Friday, April 20, 2012

Half Way Plus

First of all, I have to say that I had really hoped to make more use of this blog.  Here we are at the halfway point (well, a little past the halfway point) and this is only my ninth post.  Um, yeah ... things have been slow going.

So being that we are beyond the half way point, I really should evaluate where I am.

Number one on my Project List: Clean up the recital database.  Is this done?  No.  Is it much improved?  Yes!

  • I have separated out all personal names from all corporate names in the "performers" column of the database.
  • In the composer column I have cleaned up the vast majority of the names, fixed all the problem names that were in red (except for about 10) and blue, but decided to leave the problems that were in yellow and green (more on that later)
  • In many places there was more than one name in the composer column.  I separated out all the extra people and have them all in their own columns.
  • I started working on the Notes columns
What is still left to do:
  • Create a spreadsheet of all the names that are not authorized (yellow) or uncertain (green) so they can be looked out at a future time.  This was bogging me down too much and i finally decided that I could spend the next three months fixing all these or I could skip it and get more work done in other areas.  Skipping it made the most sense.
  • Authorize all the "other" names.  These are arrangers, transcribers, writers of lyrics, etc.
  • Notes, notes, notes, and more notes.  I found this extremely time consuming when I started it and difficult to do.  I feel like I need to see the programs for each one or at least the recordings in order to  better organize the notes.  They really are a terrible mess!!
Number two on the list: Creating templates.  Not been done yet.  This is something that I feel confident will be easy to do once I get to a point where I'm ready to move the spreadsheet into MARC records.  Plus, I know someone at another institution who told me she has a template already.  Cooperative cataloging at it's finest!!

Number five on the list (yes, I know I skipped some): Survey.  I actually forgot that it was five on the list, but really my list isn't exactly priority order.  Well, maybe a little bit, but I have my reasons for skipping three and four.  I did finally take all my notes from when I was at MOUG and MLA in Dallas and transcribe the questions and suggestions I got from my awesome, supremely more intelligent colleagues and I'm ready to start reorganizing that list and editing the questions into a survey.  I have a reference question out to help with the "demographics" part and I have a list of colleagues I respect (paired down from 300+ to about 5) who I would like to ask to look the survey questions over and give me suggestions before I send it out.  So I feel like I've made progress here.

Number three: investigate digital possibilities.  Haven't done this yet.  This feels like just an intellectual exercise, which is the kind of thing I like.  The kind of thing that led my Master's thesis adviser to tell me that I'm a great researcher but not much of a wordsmith (thankyouverymuch).  So this is on the back burner for now.

Number four: Requirements for recital programs.  Also an item that has not been done yet.  But I have started thinking about it.  That's a start, right?

A little beyond the halfway point and this is where we stand.  I feel like I still have so much to do with this nasty spreadsheet!!  There is just still so much wrong with it.

Friday, March 2, 2012

Sabbatical Challenges


As I work on this sabbatical project, there are many challenges I have as well.

The biggest cutest challenge is caring for two babies who are just now nine months old while I work at home.  I love having this opportunity to be home with them, but it is a challenge.  My work schedule consists of about an hour and a half in the morning during nap time, another hour in the afternoon during their second nap time, a couple hours in the evening a few nights a week after the boys are in bed, and occasionally some time on the weekends.  Doesn't really add up to a lot of time, so I try to make use of every minute I can once the boys are sleeping.  It's a challenge but it's a wonderful challenge to have.

An additional challenge has been trying to find a daycare for the boys for when I go back to work in July.  It seems I could find a daycare for later in the fall, but not necessarily in July.  I'm still on the hunt, but going out to interview and tour daycare facilities takes time away from my project.  

On another front, just when this sabbatical started we got an offer on our house.  We put it up for sale early last fall and this was great news!  But it also meant we had to find a new place.
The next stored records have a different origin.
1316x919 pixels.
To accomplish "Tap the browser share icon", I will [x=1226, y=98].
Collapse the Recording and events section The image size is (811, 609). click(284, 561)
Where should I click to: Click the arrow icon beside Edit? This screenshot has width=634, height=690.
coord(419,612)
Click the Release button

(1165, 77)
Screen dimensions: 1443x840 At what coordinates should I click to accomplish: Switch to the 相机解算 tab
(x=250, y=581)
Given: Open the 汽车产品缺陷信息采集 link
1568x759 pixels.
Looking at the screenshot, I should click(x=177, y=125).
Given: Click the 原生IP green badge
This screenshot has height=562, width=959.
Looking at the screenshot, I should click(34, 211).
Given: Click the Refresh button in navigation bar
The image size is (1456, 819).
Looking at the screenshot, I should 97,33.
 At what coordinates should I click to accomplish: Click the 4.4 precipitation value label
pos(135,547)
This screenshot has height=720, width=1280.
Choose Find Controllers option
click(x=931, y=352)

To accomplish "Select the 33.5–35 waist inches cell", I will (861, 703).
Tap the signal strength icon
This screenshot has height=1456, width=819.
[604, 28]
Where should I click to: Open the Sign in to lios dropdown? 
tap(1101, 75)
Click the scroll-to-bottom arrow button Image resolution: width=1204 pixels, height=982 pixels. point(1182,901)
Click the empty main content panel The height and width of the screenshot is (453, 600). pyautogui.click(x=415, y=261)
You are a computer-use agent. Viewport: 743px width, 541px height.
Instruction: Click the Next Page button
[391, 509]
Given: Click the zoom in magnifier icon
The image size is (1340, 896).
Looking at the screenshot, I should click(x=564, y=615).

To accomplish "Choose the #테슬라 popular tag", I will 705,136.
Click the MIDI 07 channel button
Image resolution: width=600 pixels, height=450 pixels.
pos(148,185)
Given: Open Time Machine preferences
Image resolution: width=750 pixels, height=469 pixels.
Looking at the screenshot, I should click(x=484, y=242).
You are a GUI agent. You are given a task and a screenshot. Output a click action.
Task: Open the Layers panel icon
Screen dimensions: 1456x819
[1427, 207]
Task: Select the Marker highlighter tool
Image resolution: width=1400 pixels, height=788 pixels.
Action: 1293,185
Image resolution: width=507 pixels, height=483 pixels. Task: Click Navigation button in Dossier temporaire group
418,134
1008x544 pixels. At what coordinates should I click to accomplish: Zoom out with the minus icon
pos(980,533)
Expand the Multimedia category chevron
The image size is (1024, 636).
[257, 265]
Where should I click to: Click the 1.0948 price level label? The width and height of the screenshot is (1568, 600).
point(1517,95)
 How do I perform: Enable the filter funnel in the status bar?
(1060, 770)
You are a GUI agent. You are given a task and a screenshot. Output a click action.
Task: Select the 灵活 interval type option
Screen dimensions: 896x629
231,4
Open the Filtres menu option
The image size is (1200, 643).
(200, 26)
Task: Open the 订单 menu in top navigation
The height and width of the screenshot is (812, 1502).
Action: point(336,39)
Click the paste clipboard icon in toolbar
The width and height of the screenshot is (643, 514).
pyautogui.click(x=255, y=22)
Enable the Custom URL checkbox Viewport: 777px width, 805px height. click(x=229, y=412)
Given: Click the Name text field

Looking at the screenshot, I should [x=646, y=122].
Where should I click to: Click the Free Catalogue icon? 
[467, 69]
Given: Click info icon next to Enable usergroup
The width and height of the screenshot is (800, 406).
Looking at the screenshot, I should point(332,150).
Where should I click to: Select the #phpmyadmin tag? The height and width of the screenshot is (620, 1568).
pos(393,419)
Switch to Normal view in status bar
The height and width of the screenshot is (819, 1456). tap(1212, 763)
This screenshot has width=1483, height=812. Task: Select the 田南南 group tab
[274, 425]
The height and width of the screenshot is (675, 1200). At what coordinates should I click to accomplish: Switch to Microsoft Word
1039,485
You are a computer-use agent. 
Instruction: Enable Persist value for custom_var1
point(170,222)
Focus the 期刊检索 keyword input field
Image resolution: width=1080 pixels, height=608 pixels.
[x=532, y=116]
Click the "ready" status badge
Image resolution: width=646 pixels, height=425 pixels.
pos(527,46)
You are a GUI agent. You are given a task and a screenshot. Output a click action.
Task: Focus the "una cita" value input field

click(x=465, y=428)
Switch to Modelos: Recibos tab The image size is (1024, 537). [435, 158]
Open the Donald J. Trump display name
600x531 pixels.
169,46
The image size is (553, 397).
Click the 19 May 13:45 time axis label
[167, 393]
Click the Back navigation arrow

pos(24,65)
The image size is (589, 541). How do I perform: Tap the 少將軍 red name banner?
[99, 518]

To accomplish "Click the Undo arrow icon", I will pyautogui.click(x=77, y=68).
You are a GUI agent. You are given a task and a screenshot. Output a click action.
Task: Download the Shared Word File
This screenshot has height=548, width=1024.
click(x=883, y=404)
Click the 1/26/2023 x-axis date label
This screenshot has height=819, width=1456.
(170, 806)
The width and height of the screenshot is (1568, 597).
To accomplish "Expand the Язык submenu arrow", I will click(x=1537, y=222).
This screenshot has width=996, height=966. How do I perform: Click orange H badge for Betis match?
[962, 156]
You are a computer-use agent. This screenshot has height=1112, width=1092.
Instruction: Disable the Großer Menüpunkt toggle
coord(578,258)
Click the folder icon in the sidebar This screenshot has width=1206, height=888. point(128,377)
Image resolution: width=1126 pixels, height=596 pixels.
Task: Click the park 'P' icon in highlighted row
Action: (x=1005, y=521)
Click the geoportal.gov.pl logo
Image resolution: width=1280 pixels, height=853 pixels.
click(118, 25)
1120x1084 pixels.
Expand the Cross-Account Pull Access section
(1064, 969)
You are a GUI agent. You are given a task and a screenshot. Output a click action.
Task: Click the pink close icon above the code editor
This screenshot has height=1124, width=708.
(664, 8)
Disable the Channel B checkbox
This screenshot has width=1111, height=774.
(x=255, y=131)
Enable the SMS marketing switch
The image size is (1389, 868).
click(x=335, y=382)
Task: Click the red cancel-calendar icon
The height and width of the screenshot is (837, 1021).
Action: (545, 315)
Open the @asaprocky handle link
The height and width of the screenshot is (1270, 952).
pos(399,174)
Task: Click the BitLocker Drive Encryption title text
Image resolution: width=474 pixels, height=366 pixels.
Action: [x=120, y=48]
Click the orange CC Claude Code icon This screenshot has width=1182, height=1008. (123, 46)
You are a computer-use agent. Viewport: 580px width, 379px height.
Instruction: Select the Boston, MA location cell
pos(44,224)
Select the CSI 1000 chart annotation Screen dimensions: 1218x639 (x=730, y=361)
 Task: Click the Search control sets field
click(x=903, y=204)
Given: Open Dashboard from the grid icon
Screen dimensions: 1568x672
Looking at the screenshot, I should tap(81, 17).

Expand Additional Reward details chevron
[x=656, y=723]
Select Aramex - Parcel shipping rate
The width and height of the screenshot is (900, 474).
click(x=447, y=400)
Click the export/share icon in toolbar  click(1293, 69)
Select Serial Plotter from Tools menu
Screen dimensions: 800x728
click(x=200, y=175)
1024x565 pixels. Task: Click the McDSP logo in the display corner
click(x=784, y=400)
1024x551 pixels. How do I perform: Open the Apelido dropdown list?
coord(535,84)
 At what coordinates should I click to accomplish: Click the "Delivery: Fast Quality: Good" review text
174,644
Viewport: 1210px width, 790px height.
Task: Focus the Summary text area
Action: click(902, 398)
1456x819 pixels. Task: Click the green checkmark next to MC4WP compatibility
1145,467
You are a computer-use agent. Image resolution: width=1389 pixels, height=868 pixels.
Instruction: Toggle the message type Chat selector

We did and we're going to be moving soon.  So the project will probably take a backseat temporarily while we pack up and move from one house to another.  I assume we'll also be without internet for a short period while we're between houses.

I am also working on two other projects at the same time as the sabbatical project.  One is an ongoing thing with a deadline in June.  I'm working on getting that project wrapped up and then not worrying about that project again until I'm back at work full time.  I'll have about 11 months before the next deadline.  The second project is one that I thought was complete but was asked to do a few more things too.  I never found the time at the end of the year to squeeze it in along with the many other things I was doing in trying to prepare to be gone from the office for six months and since I was also not given a deadline I've put it aside for the time being. But it weighs on my mind and I feel like I need to just go in and get it done.  I don't think it'll take long, but I'm afraid once I start that I'll discover otherwise and get bogged down in that.  I really need to find out what the deadline is, that would give me the sense of urgency (or not) that I probably need.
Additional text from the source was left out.